Era una queja que ya había entonado tempranamente nada menos que el propio Alberdi. En un apéndice de 1873 a las Bases, y refiriéndose a su famosa consigna, aclara que “gobernar es poblar” si se educa y civiliza como ha sucedido en los Estados Unidos, pero que “poblar es apestar, corromper, degenerar, envenenar un país cuando en vez de poblarlo con la flor de la población trabajadora de la Europa, se le puebla con la basura de la Europa atrasada o menos culta”. También es la presencia de extranjeros lo que le hace opinar a Lucio V. Mansilla que “Buenos Aires se va haciendo una ciudad inhabitable”, y a Lucio V. López determinar que es en la Argentina “donde el mal gusto que elimina la Europa encuentra, falto de crítica, amplio refugio”. Daban cuenta así del hecho muy conocido de que la inmigración que realmente llegaba a las playas argentinas no era la anglosajona proveniente del norte europeo, sino sobre todo la que venía del sudeste europeo, especialmente compuesta por italianos y españoles.

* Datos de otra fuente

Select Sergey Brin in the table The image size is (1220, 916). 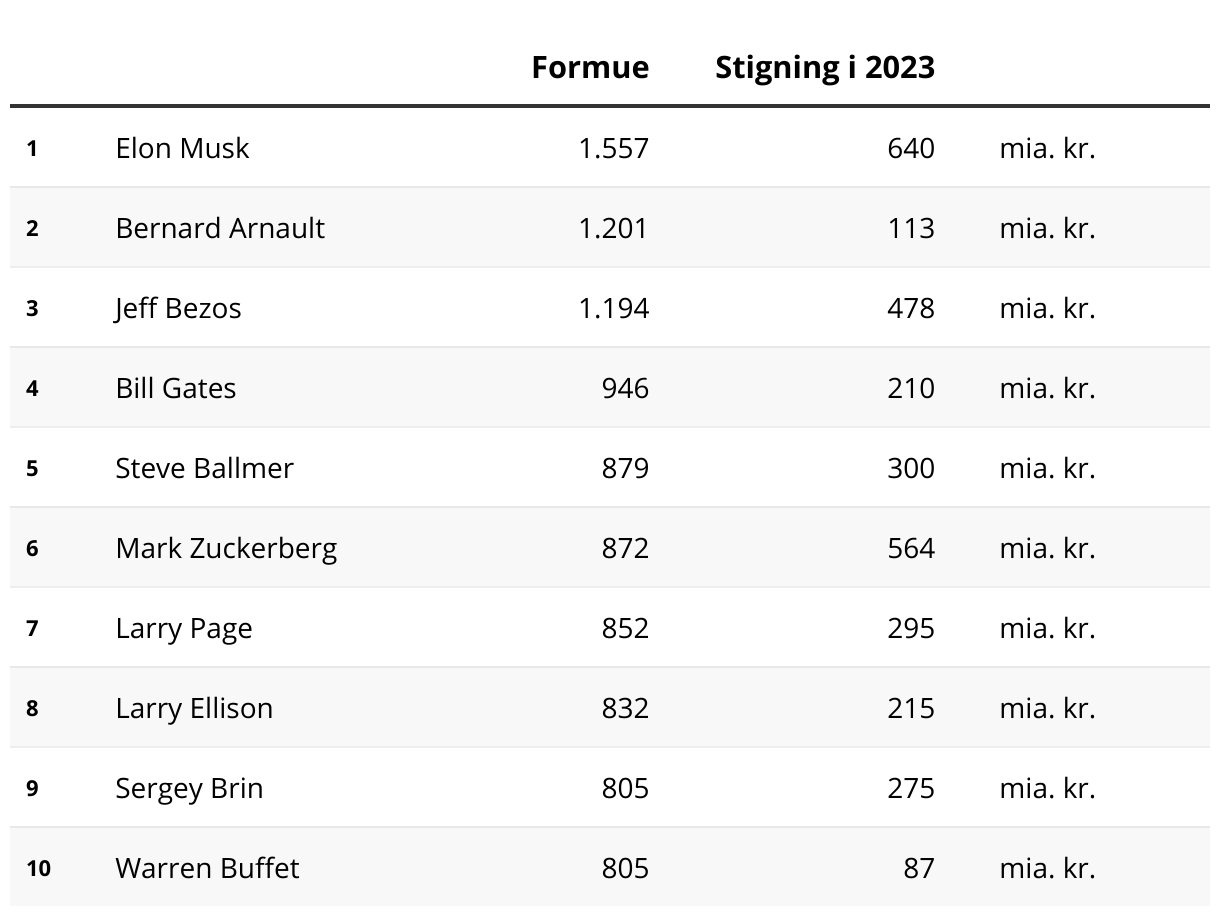click(x=189, y=788)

A este pecado de origen, a los ojos de la elite la inmigración le sumaba una doble actitud considerada negativa: por una parte, era ínfima la cantidad de extranjeros que tramitaban la nacionalidad argentina, casi seguramente porque al no haber ley de doble nacionalidad debían renunciar a la propia. Pero junto con ello revelaban una actitud de participación y penetración en actividades y prácticas de los nativos. En otras palabras, lejos de mantenerse en una actitud pasiva, revelaban una presencia expansiva en la nueva sociedad. De allí que una imagen repetida una y otra vez en los textos de la clase dirigente sea la de la invasión, la de “la marea” –dirá Cané– que todo lo invade. Era la misma imagen marina que seguía apareciendo en el discurso de Lucio V. López de 1891 en la ceremonia de graduación de la Facultad de Derecho: “Lo sé: nosotros los contemporáneos vemos la ola invasora que nos anuncia la inundación por todas partes”. Del mismo modo, Emilio Daireaux en Vida y costumbres en el Plata, de 1888, preveía que, si la proporción de extranjeros aumentaba, “la población indígena, anegada por esta formidable oleada, bajo esta invasión de bárbaros armados de palas, vería completamente en peligro su influencia política y directriz”.

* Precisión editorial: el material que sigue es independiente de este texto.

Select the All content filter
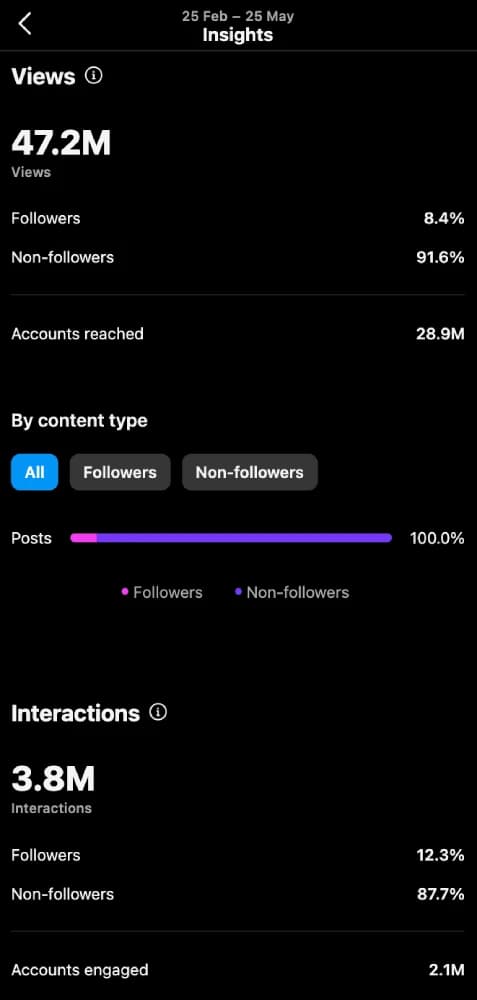click(34, 472)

Pero para Cané la “invasión” amenazaba con penetrar hasta los círculos más íntimos y aun familiares de la elite.
Temor entonces ante el ascenso social de los extranjeros, pero también problemas en el otro extremo de la pirámide social para las clases dirigentes y poseedoras, porque dentro del mundo del trabajo existían inmigrantes que adherían a ideologías socialistas y anarquistas que aquellas consideraban injustificables en un país como la Argentina, donde –decían– no tenían cabida la proclamación de la lucha de clases ni el activismo político y sindical de izquierda. Mucho más cuando dentro del movimiento anarquista se manifestaron tendencias proclives a lo que se llamó la “propaganda por los hechos”, con lo cual se designaba una práctica de corte violento como el asesinato del coronel Falcón, jefe de la Policía Federal, a manos del inmigrante anarquista Simón Radowitzky.